Drop whatever you’re doing tomorrow, and head over to the Stax Museum of American Soul Music for a gander at Ponderosa Stomp photographer Jacob Blickenstaff‘s brand new exhibit, “Still Life in Soul.”
If you’ve attended the Stomp in recent years, you’ve seen Blickenstaff at work. From performance shots to portraiture, he’s documented our mission in living color and in black-and-white. Now Blickenstaff has curated his favorite soul music shots — 40 in all — into a eye-catching, jaw-dropping exhibition that showcases the resurgence of American soul music. Lee Fields, Otis Clay, Barbara Lynn, the Mighty Hannibal, Barbara Lynn — they’re all there, alongside Stax artists Eddie Floyd, William Bell, Ben Cauley, and Skip Pitts.
The exhibition kicks off with an all-star opening party tomorrow night at 6 p.m. Be there or be square!
Whoa, WFMU’s Debbie D and company have gone bonkers over at the Rock ‘n’ Soul Ichiban site.
There are photos of Phil Spector, circa 1958, looking remarkably sedate. A picture of Tennessee Ernie Ford standing atop a pile of coal, advertising “Sixteen Tons.” A portrait of burlesque star Coco Barr brandishing a pair of pistols.

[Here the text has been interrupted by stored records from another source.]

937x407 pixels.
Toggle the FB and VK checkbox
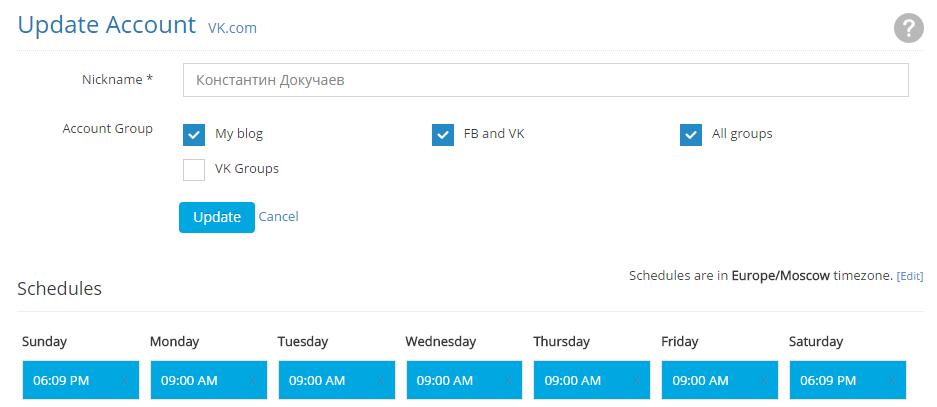[443, 134]
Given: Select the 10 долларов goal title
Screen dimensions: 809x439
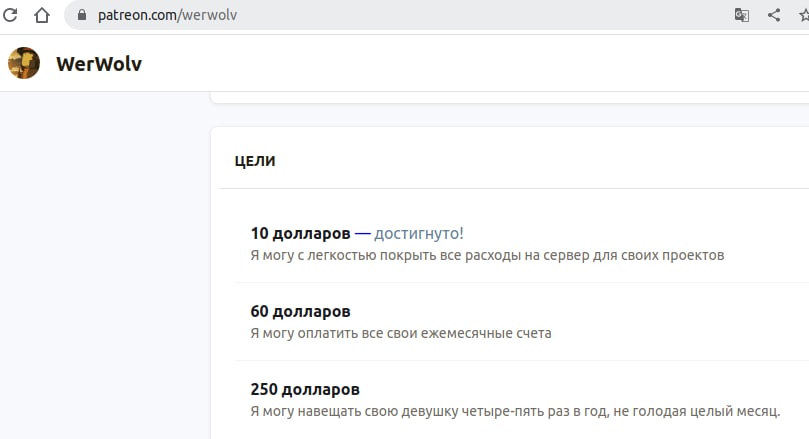Looking at the screenshot, I should [300, 233].
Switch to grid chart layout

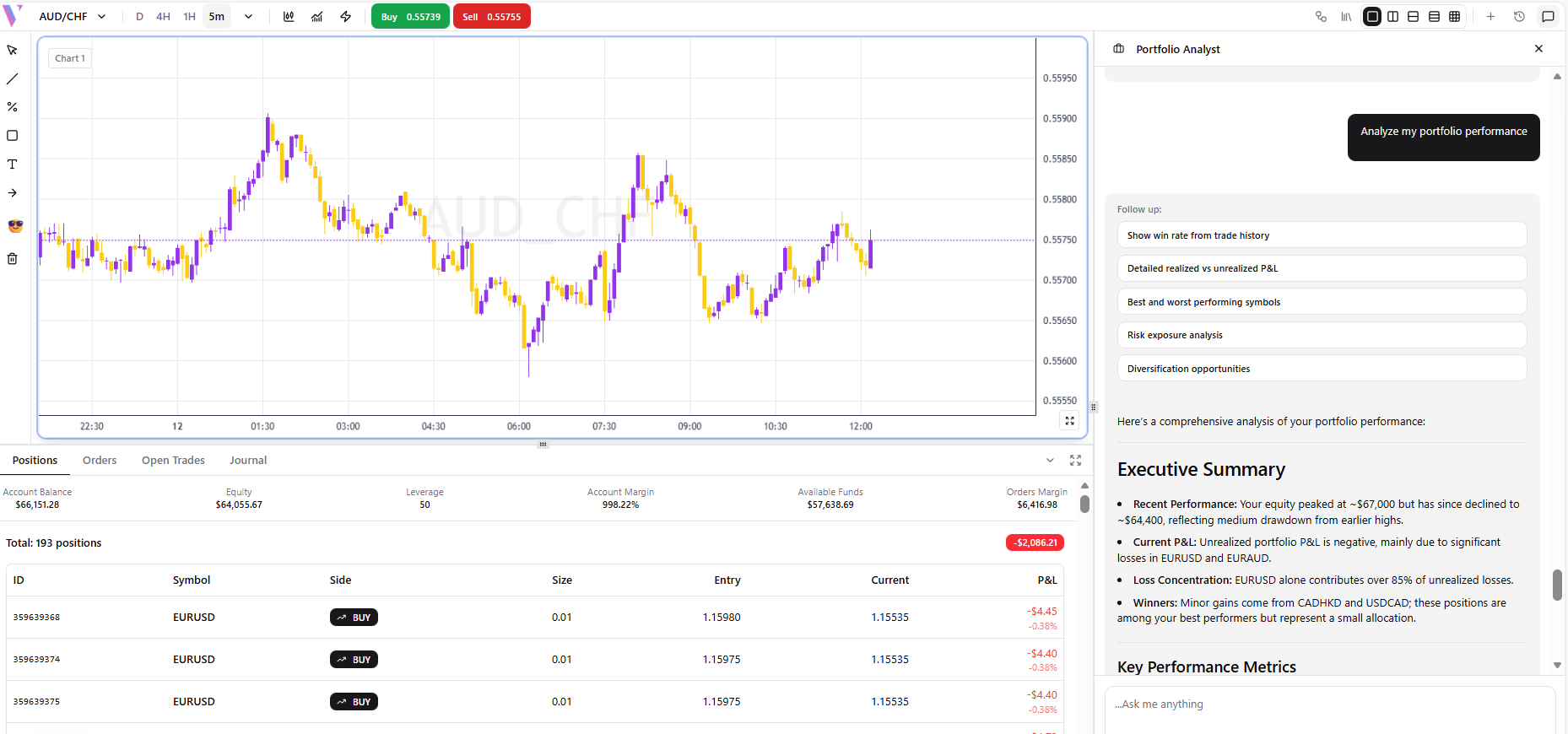click(x=1454, y=17)
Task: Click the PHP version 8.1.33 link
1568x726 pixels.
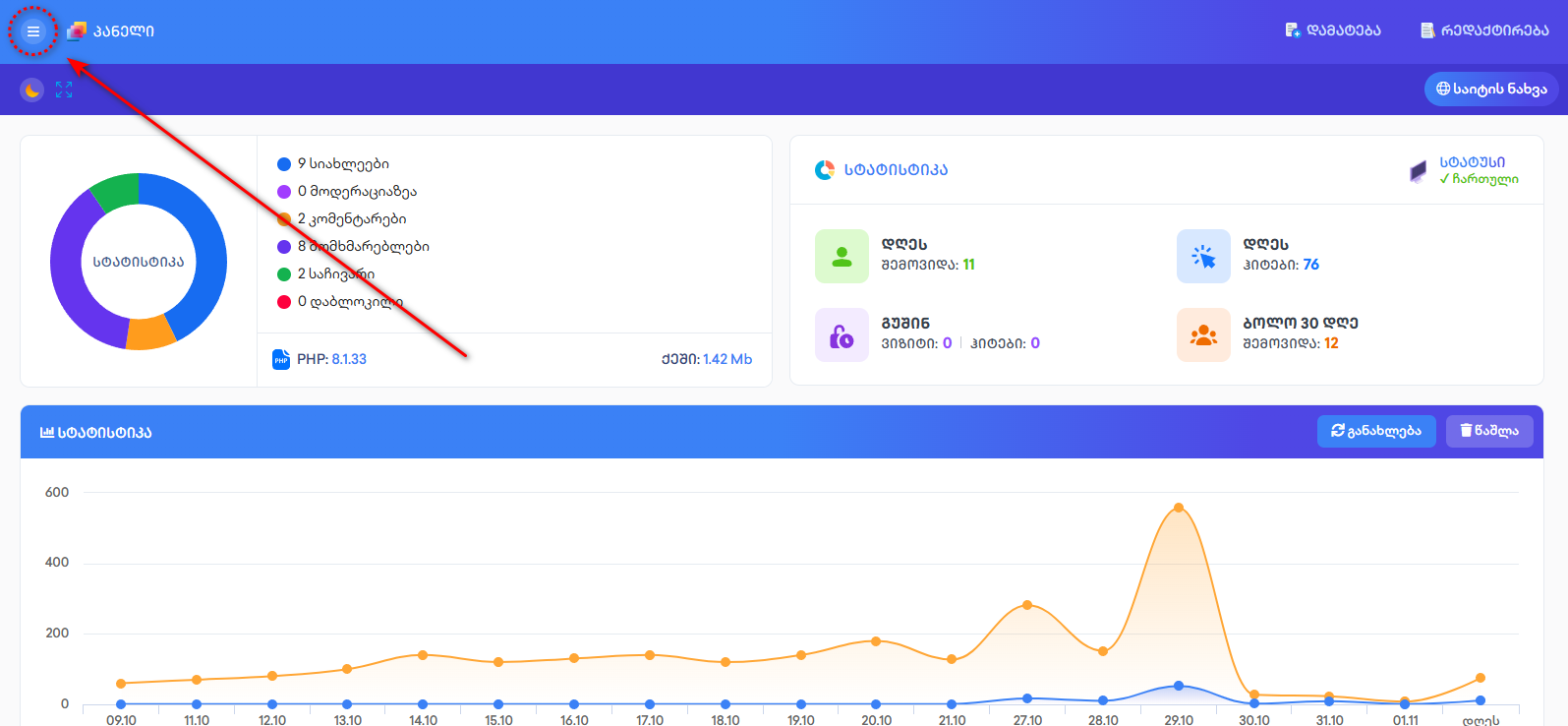Action: pos(349,359)
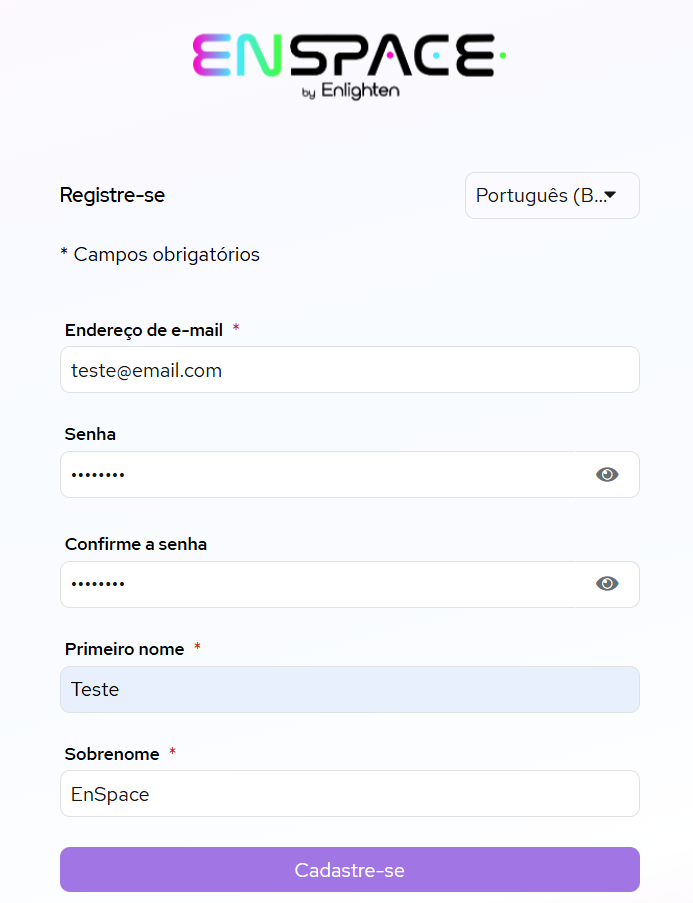Focus the Endereço de e-mail input field
The width and height of the screenshot is (693, 903).
click(350, 370)
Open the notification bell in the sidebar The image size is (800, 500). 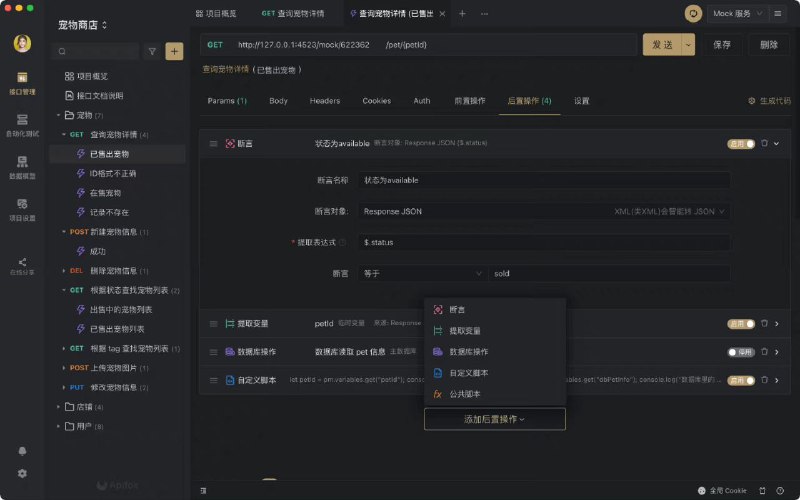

And, of course, there’s music galore: The Collins Kids, performing on the U.S. Air Force’s Country Music Time show. Big Star. Dexter Romweber. “The Patio Twist.” And an incredible live stream of “obscure ’50s and ’60s rock ‘n’ soul.” I’m listening to Huey Smith and the Clowns right now!
In other WFMU news, the Trashmen will be performing at the Record Fair, slated for Manhattan’s Metropolitan Pavilion on October 23rd, 24th and 25th!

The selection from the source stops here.